# Data Modeling With Apache Cassandra
***A Project in Course of Udacity's Nano-Degree for Data Engineering With AWS***

## The Task
***As provided by Udacity***

A startup called Sparkify wants to analyze the data they've been collecting on songs and user activity on their new music streaming app. The analysis team is particularly interested in understanding what songs users are listening to. Currently, there is no easy way to query the data to generate the results, since the data reside in a directory of CSV files on user activity on the app.  

They'd like a data engineer to create an Apache Cassandra database which can create queries on song play data to answer the questions, and wish to bring you on the project. Your role is to create a database for this analysis. You'll be able to test your database by running queries given to you by the analytics team from Sparkify to create the results.  

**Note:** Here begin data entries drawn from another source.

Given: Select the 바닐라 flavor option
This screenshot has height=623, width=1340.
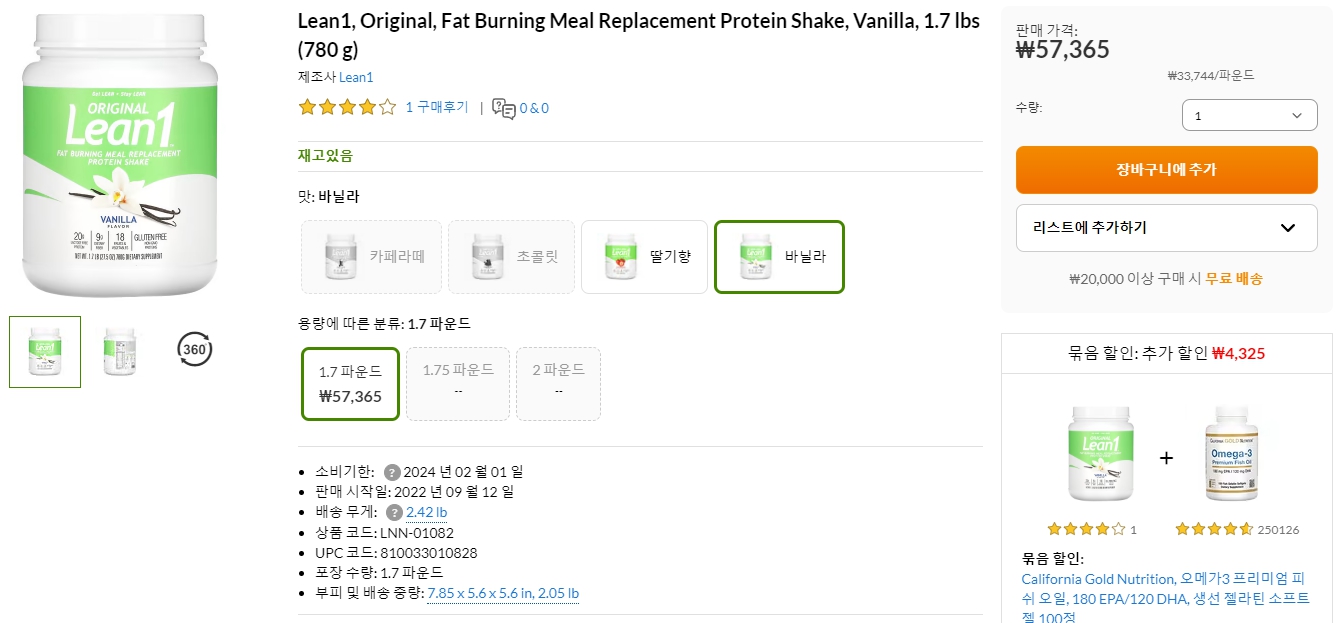Looking at the screenshot, I should click(778, 257).
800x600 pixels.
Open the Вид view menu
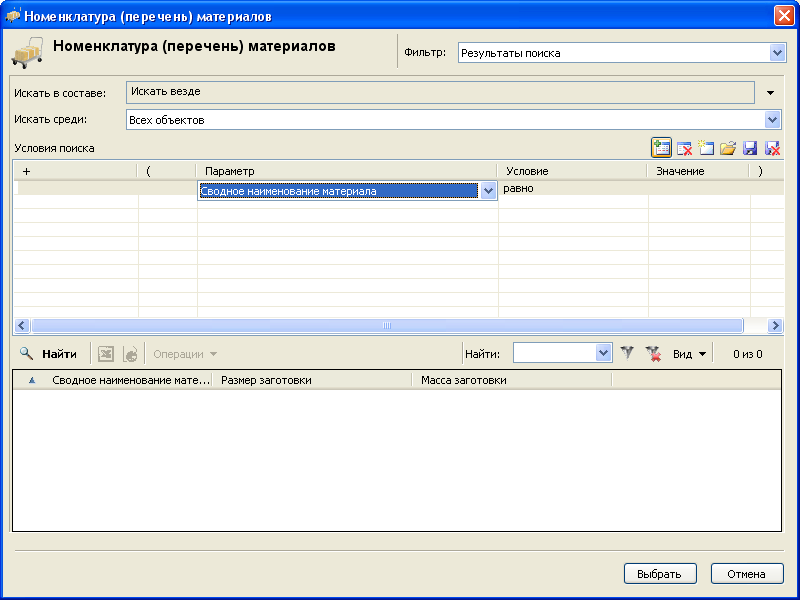coord(689,354)
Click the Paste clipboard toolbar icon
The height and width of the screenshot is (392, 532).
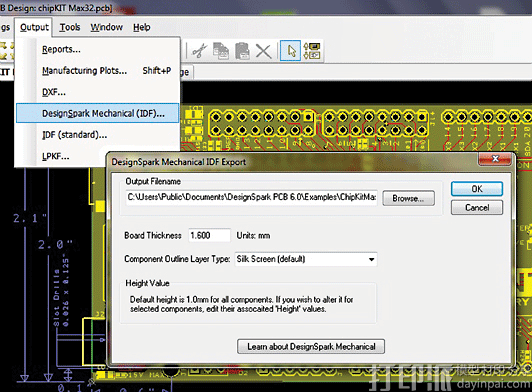click(242, 51)
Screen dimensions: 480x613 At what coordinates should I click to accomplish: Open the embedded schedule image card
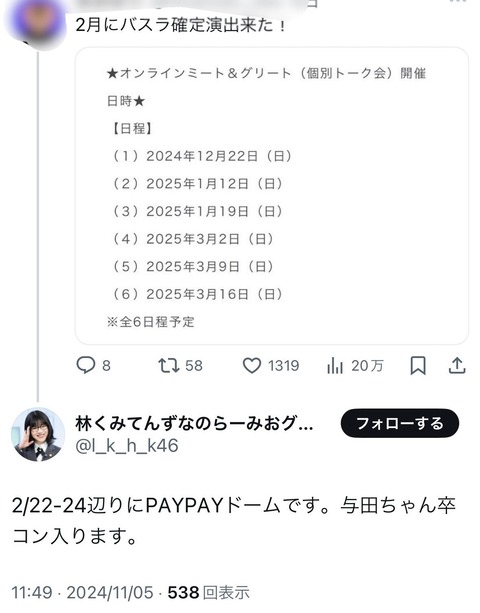pos(272,196)
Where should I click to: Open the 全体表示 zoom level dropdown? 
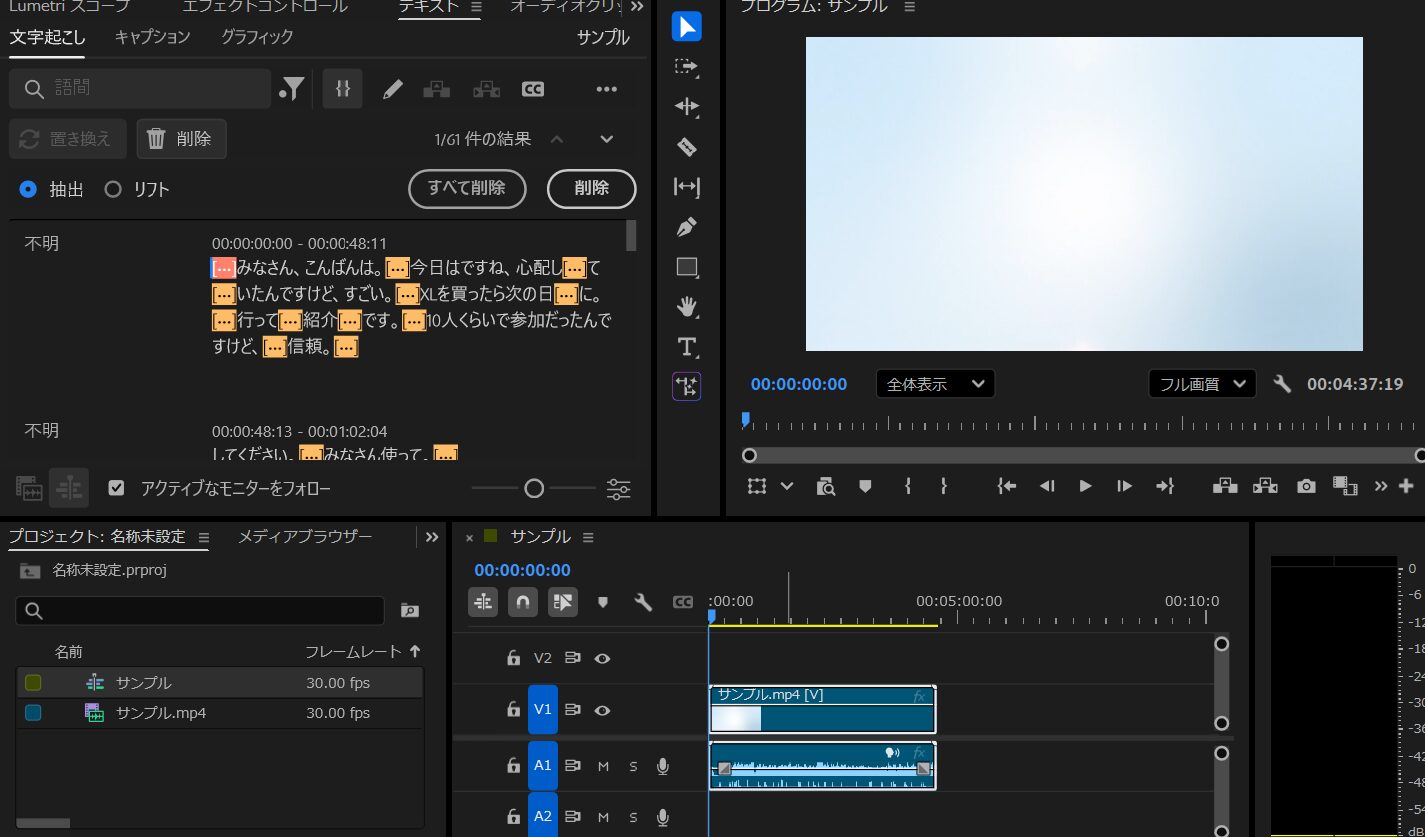pyautogui.click(x=935, y=384)
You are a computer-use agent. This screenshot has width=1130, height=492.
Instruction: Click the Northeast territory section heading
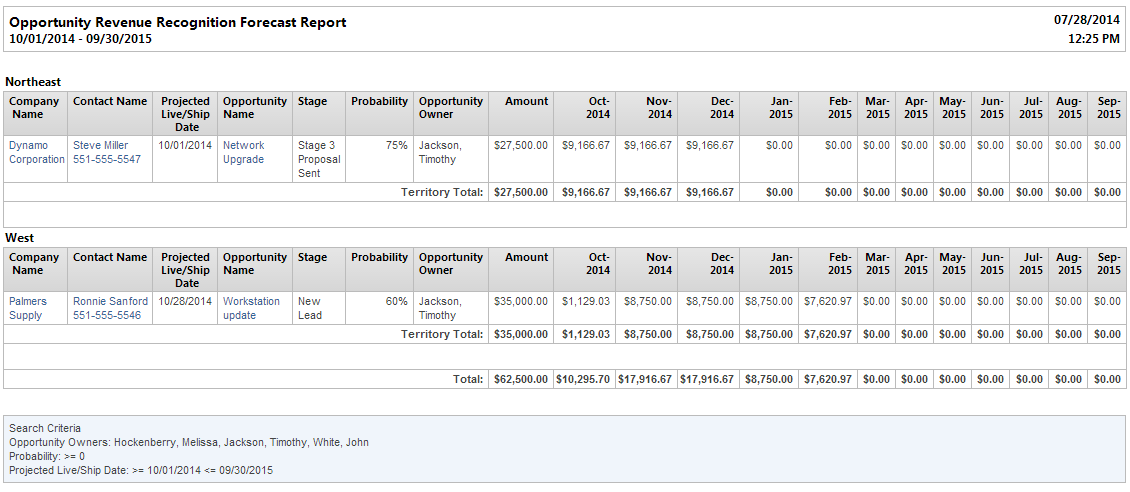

Specifically, they'd like you to create tables in Apache Cassandra to run the following queries:
1. Give me the artist, song title and song's length in the music app history that was heard during  sessionId = 338, and itemInSession  = 4
2. Give me only the following: name of artist, song (sorted by itemInSession) and user (first and last name) for userid = 10, sessionid = 182
3. Give me every user name (first and last) in my music app history who listened to the song 'All Hands Against His Own'  

Udacity splits the project in two parts:
Part 1: ETL Pipeline for Pre-Processing the Files
Part II. Complete the Apache Cassandra coding portion of your project.

For the sake of the reviewer, I stick to this division.

In [3]:
# Packages used
# Standard packages
from pathlib import Path

# Third party packages
import cassandra

# Local packages
from src.preprocessing import preprocess_data

# Auto-reload local packages
%load_ext autoreload

The autoreload extension is already loaded. To reload it, use:
  %reload_ext autoreload


## Part I: ETL Pipeline for Pre-Processing the Files

We need to join the data from the csv-files into a single file, which we can use for our database.  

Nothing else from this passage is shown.